— What you have to do —
Once the line containing "Image resolution: width=1200" is located, give it again exactly, together with each line that follows it to the end of the entries, and add nothing else.

— Data to use —
[Start of Attachment]
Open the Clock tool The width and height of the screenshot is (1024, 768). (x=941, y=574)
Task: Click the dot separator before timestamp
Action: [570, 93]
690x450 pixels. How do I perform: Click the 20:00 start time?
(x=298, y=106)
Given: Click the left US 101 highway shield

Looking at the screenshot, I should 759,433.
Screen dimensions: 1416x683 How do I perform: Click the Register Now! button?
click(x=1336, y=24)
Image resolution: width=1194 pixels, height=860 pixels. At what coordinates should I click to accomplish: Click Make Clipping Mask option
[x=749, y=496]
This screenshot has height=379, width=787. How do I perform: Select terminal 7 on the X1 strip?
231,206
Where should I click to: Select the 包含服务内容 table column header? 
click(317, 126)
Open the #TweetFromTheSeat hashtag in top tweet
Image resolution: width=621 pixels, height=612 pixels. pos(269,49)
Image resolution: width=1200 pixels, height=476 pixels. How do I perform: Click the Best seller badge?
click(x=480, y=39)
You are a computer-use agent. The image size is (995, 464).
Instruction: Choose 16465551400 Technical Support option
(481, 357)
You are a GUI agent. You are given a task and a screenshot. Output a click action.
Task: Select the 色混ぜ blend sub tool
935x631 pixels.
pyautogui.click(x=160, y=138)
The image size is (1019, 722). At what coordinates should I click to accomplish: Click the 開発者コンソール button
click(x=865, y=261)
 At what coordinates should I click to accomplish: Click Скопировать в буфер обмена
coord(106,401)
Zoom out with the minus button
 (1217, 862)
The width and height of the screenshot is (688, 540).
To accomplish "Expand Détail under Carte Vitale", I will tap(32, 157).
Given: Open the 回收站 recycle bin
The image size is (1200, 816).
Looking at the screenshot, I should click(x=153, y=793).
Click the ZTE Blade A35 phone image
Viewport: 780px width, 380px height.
[End of Attachment]
— Answer box —
Image resolution: width=1200 pixels, height=476 pixels. How do I perform: Click the Best seller badge?
click(x=480, y=39)
You are a computer-use agent. The image size is (995, 464).
Instruction: Choose 16465551400 Technical Support option
(481, 357)
You are a GUI agent. You are given a task and a screenshot. Output a click action.
Task: Select the 色混ぜ blend sub tool
935x631 pixels.
pyautogui.click(x=160, y=138)
The image size is (1019, 722). At what coordinates should I click to accomplish: Click the 開発者コンソール button
click(x=865, y=261)
 At what coordinates should I click to accomplish: Click Скопировать в буфер обмена
coord(106,401)
Zoom out with the minus button
 (1217, 862)
The width and height of the screenshot is (688, 540).
To accomplish "Expand Détail under Carte Vitale", I will tap(32, 157).
Given: Open the 回收站 recycle bin
The image size is (1200, 816).
Looking at the screenshot, I should click(x=153, y=793).
Click the ZTE Blade A35 phone image
Viewport: 780px width, 380px height.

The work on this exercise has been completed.